Every visitor to Can Tho will inevitably spend at least a morning at Cai Rang floating market, a vibrant, colourful and revealing symbol of the Mekong Delta’s largest city.
Life at Cai Rang floating market rises before the sun. By 5am the market is up and running. It is essentially a floating, wholesale greengrocer’s. Traders come from across the Mekong’s network of waterways and canals to buy and sell fruit and vegetables.
To see the market come alive, we decide to rise at the ungodly hour of 4am – it’s only a 6km trip from the centre of Can Tho. You have two options. You can take a boat from Ninh Kieu Quay, a small boat with 5-7 seats can be rented for VND300,000 ($15), while larger boats cost VND500,000 ($25). The second option is taking a bus from Binh An market and hiring a boat at the market for VND30,000 per person ($1.50). You can also hire the whole boat for VND150,000 ($7).
It’s our first time to the market. At first we’re not interested in buying anything. We just soak up the atmosphere as the sun, noise and excitement rise simultaneously. The din of the boat engines makes it hard to hear much; nevertheless, our boatman endeavours to tell us about the market. Each boat advertises its wares by hanging a sample off a long upright pole. This way you can see from a distance what is on offer and nobody really needs to shout. The boating skill of the traders is impressive. They suddenly twist their boat to sidle in alongside us with just the tiniest of gaps on offer. One boat catering for tourists calmly crosses our path. Cold water? Coconuts? Yes, please!
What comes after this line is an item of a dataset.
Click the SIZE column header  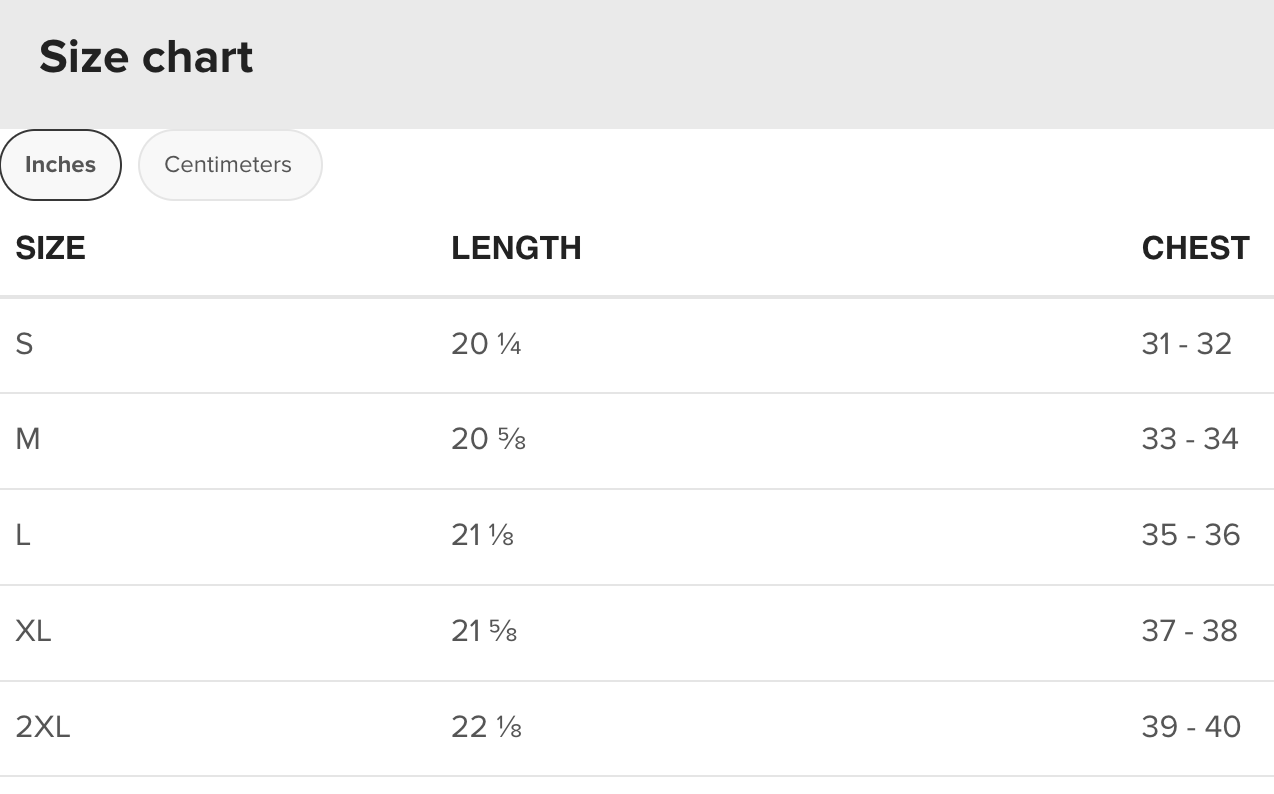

The floating market is like a village. People come for the wholesale market but additional trades flourish as a result of this mercantile gathering. You can buy breakfast – half-hatched egg, hu tieu or pho noodle soup, chao ca (rice porridge with fish). You can also find medicine, clothes, cosmetics, and many other odds, and ends. You can even find people selling lottery tickets.
The boats also double as homes. People hang washing ‘on the line’ or place potted plants on the deck. Inside you will find furniture – tables and chairs, and beds.
Our boatman is Huynh Van Phuoc, who has lived by Cai Rang market for 50 years. He tells us that life at Cai Rang market is not easy. He lives in a boat by the river’s edge. His children were born and raised there.
“We still have enough to support the family in sending children to school, but hardship and poverty have always stayed with us. It is not a spiritually rewarding life,” says Phuoc.
Here and there, by piles of pumpkins, corn, oranges or watermelons, we see women washing clothes over basins or cooking up breakfast over a charcoal stove. A group of kids play with a dog while a young mother coos her baby son to sleep.
Some locals tell us that the floating market is not as crowded as it used to be as many merchants sell their products on the river bank. Although it is still an appealing destination for visitors, many of the traders want the market to be managed more carefully in order to preserve the market and improve living conditions.
There are also environmental issues for the people of Cai Rang with the twin threats of climate change and low water level in the Mekong (caused by hydro-power works further upstream) enhancing the risk of floods and droughts downstream in Vietnam.
After visiting for the first time, I hope this fascinating symbol of the Mekong Delta will survive, in order to save something which seems to be quintessentially Vietnamese.